Motivation or Demotivation
Linking compensation directly to performance metrics is a common practice, particularly in sales or operational roles. On the surface, it appears logical like reward results, drive accountability, and align individual effort with organisational goals. However, in early-stage organisations, this approach can be more complex than it seems. Strict KPI-linked pay can encourage short-term thinking, risk aversion, or gaming of metrics. When employees focus narrowly on hitting targets tied to compensation, they may deprioritise collaboration, innovation, or long-term value creation. This is especially problematic in roles where outcomes are influenced by external factors or collective effort.
Intrinsic motivation, such as purpose, mastery, and autonomy, plays a significant role in startup environments. Overemphasising financial incentives can undermine these drivers, reducing engagement over time. This does not mean performance-based pay should be avoided entirely, but it must be applied thoughtfully.
A balanced approach works best. Base pay should provide stability and reflect role expectations, while variable components can reward exceptional contributions or milestone achievements. Importantly, performance conversations should focus on growth and development, not just compensation outcomes.
When linking pay to KPIs, transparency is crucial.
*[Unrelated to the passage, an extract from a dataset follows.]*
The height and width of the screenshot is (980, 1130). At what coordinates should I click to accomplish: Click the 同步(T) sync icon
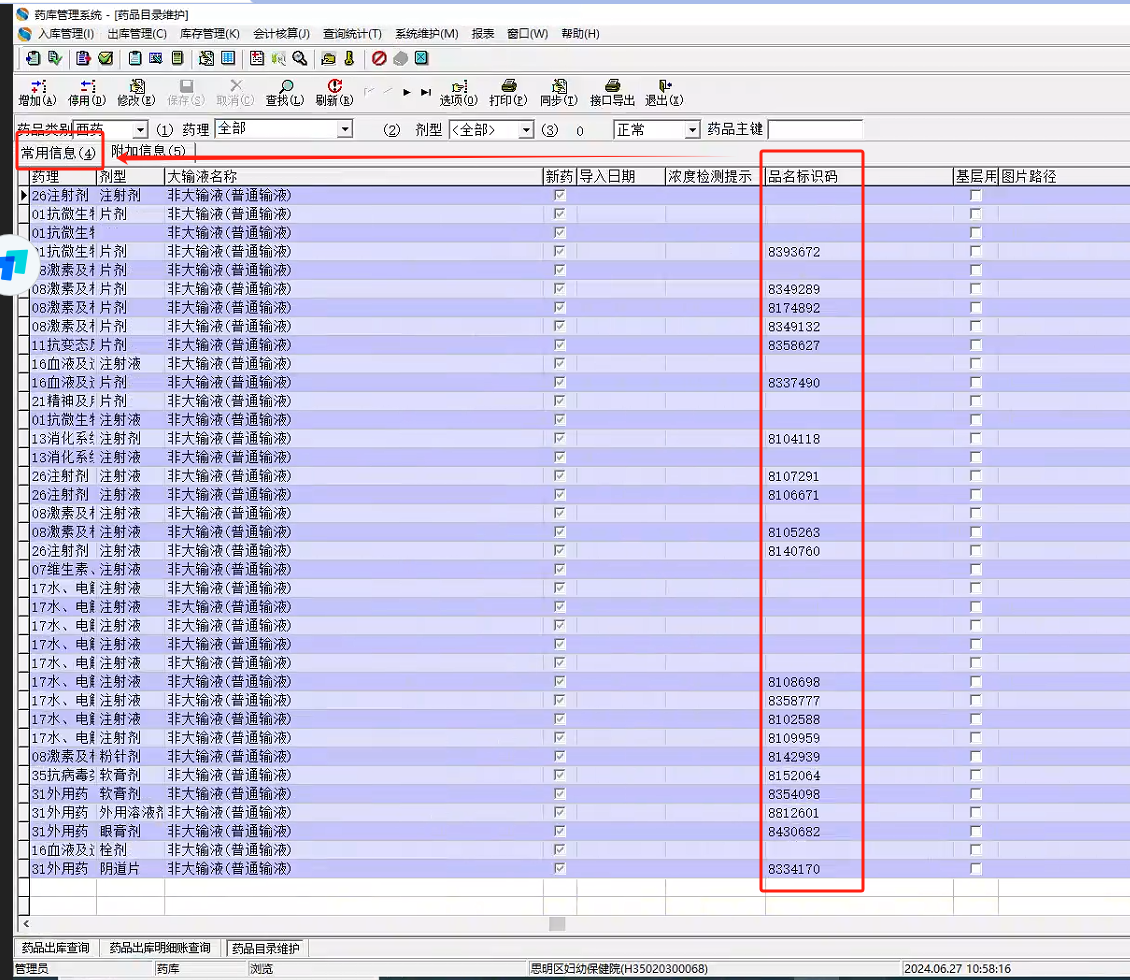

Employees must understand how metrics are defined, why they matter, and how much control they have over outcomes. Without this clarity, performance-linked pay can feel arbitrary rather than motivating.
The Founder’s Role in Performance Appraisals
In early-stage startups, founders are deeply involved in every aspect of the business, including performance management. Their presence in appraisal conversations can provide clarity, reinforce values, and signal the importance of feedback. However, as organisations grow, founder involvement in every appraisal becomes neither practical nor desirable.
Founders should set the philosophy and standards for performance management, rather than acting as the sole evaluators. Their role is to define what good performance looks like, model constructive feedback, and ensure consistency across teams. As managers take on responsibility for appraisals, founders should focus on coaching leaders rather than directly managing individual performance.
Over-involvement can undermine line managers and create bottlenecks in decision-making. It can also discourage open dialogue if employees feel that feedback is being filtered or escalated unnecessarily.
That said, founders should remain connected to performance outcomes at a strategic level. Regular reviews of talent trends, high-potential employees, and engagement signals allow founders to intervene when systemic issues arise.
Conclusion
Performance management is often misunderstood as a rigid or punitive process, particularly in entrepreneurial environments. In reality, it is a powerful enabler of growth, for individuals and organisations alike.
Startups and MSMEs that invest early in thoughtful performance practices create a culture of trust, clarity, and continuous improvement. By balancing structure with flexibility, fairness with empathy, and accountability with autonomy, founders can ensure that performance management supports, and their journey towards sustainable growth.